De bouwknopen kunnen op verschillende manieren in aanmerking genomen worden in de context van de EPB-regelgeving (opties A, B en C). De gedetailleerde beschrijving van deze opties valt buiten het kader van dit artikel. In de regelgeving zijn er waarden bij ontstentenis opgenomen. Deze kunnen echter zeer ongunstige resultaten opleveren: tot 10 punten op het globale isolatiepeil (K-peil) van het gebouw. Om deze sanctiemaatregel te ontlopen, kan men ervoor opteren om 'EPB-aanvaarde' bouwknopen te ontwerpen en uit te voeren (optie B) en deze vervolgens te declareren. Deze conformiteit kan ofwel aangetoond worden door een aantal eenvoudige basisregels te respecteren, dan wel door een numerieke berekening uit te voeren ter bepaling van de ψ- of χ-factoren en daarna te bewijzen dat de beschouwde bouwknoop voldoet aan welbepaalde prestatiecriteria (beperkte warmteverliezen door de aanwezigheid van een ononderbroken isolatie). Hoewel dergelijke numerieke berekeningen niet verplicht zijn, laten ze wel toe om betere prestaties in de verf te zetten, of aan te tonen dat een detail dat niet aan de basisregels beantwoordt wel degelijk 'EPB-aanvaard' kan zijn.

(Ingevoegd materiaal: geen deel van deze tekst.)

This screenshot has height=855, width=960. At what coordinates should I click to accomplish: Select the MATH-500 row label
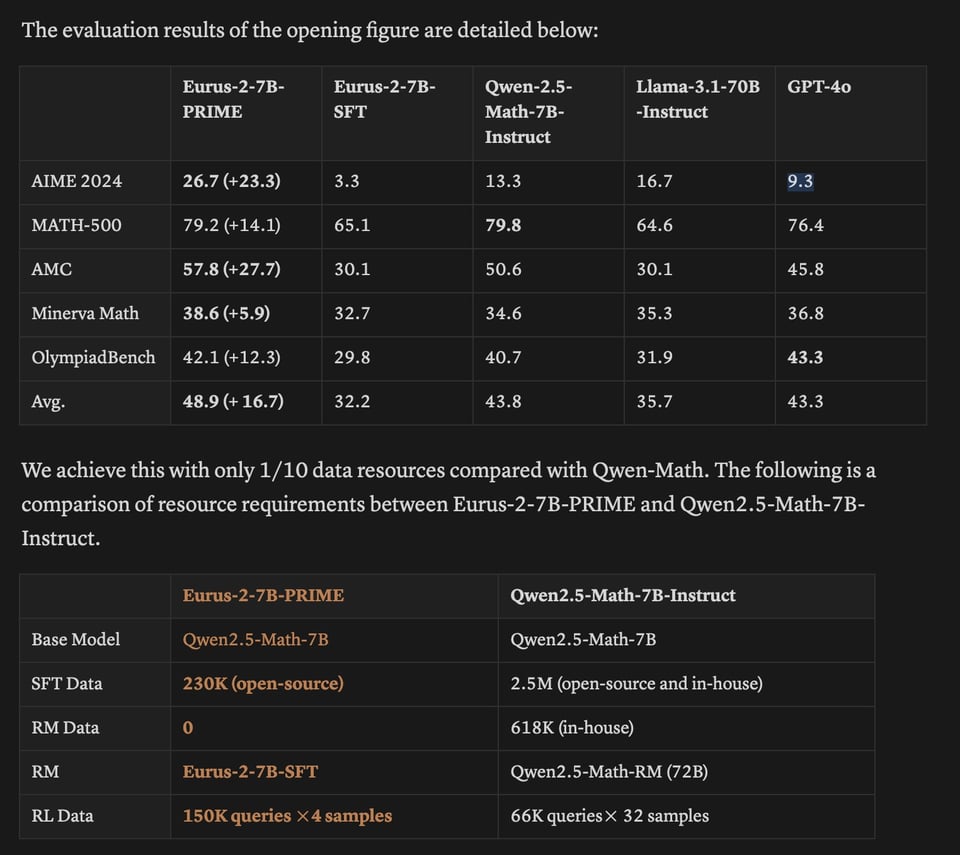[x=77, y=225]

Indien men kiest voor optie B, kan men meestal op plan en zonder numerieke berekening nagaan of de bouwknopen 'EPB-aanvaard' zijn. Hiertoe kan men een beroep doen op drie eenvoudige basisregels:
 

  • de eerste is van toepassing op knopen waarbij de thermische-isolatielagen van twee belendende wanden rechtstreeks met elkaar in contact staan en bestaat erin om een toereikende contactdikte tussen beide lagen te waarborgen (zie afbeelding 2)
  • de tweede bestaat erin om een isolerend bouwdeel tussen de thermische-isolatielagen van twee belendende wanden toe te voegen (zie afbeelding 3)
  • de derde bestaat erin om de warmteverliezen te beperken door de weg van de minste warmteweerstand tussen de binnen- en de buitenomgeving te verlengen (deze afstand moet minstens gelijk zijn aan 1 m, zie afbeelding 4).

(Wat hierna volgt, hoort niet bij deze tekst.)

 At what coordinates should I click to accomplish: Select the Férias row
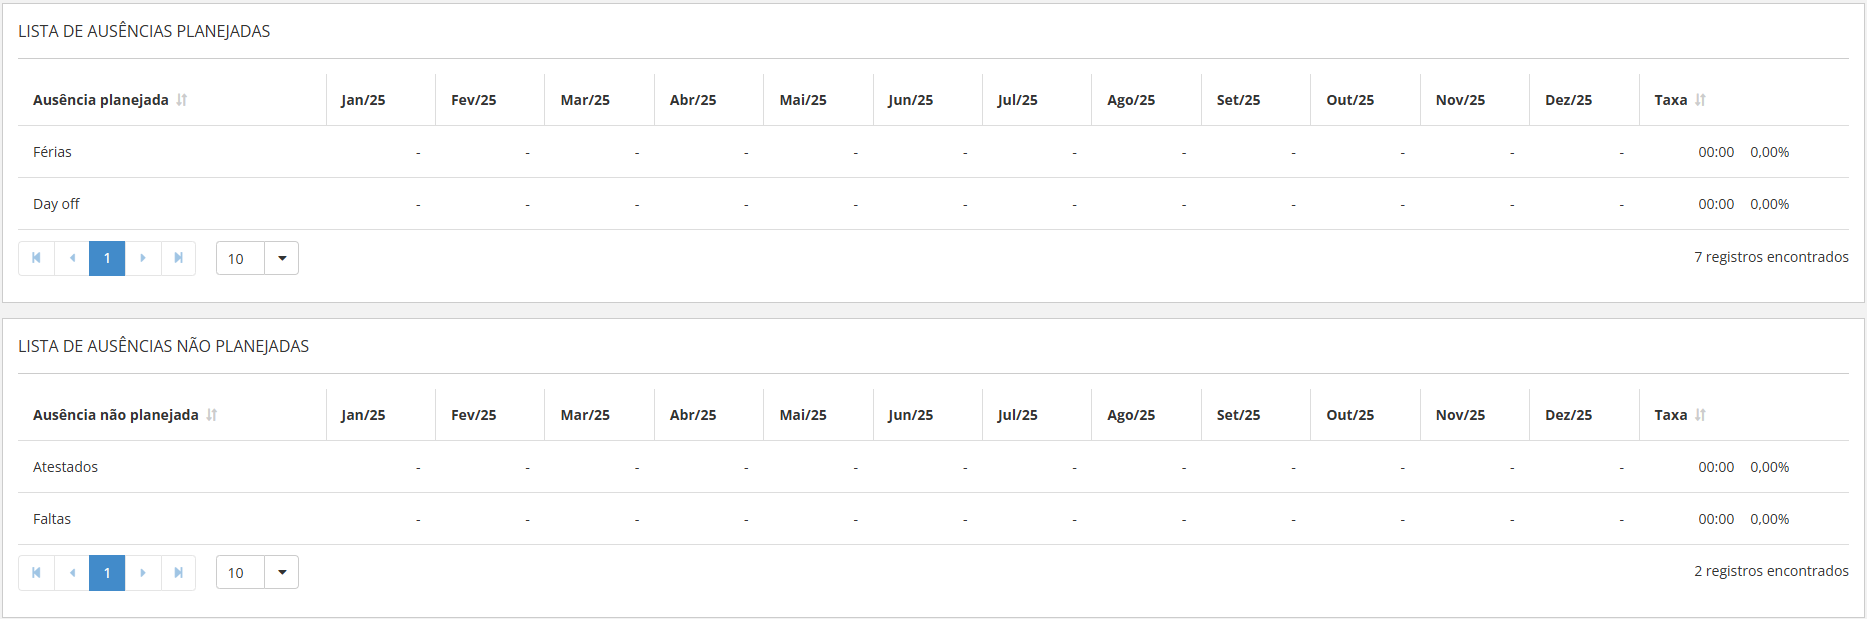click(50, 151)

2.2. Bouwknoop of koudebrug?

In de EPB-regelgevingen worden 'bouwknopen' omschreven als:
 

  • de lineaire verbindingen tussen de verschillende scheidingsconstructies die deel uitmaken van het verliesoppervlak van een gebouw
  • de lineaire en puntvormige onderbrekingen in de isolatielaag van de scheidingsconstructies, voor zover ze niet eigen zijn aan de scheidingsconstructies (spouwhaken, skelet ...).

De term 'koudebrug' wordt op zijn beurt gedefinieerd in verschillende normen (bv. NBN EN ISO 10211 en NBN EN ISO 14683). Hoewel beide begrippen niet identiek zijn, zijn ze wel nauw met elkaar verbonden.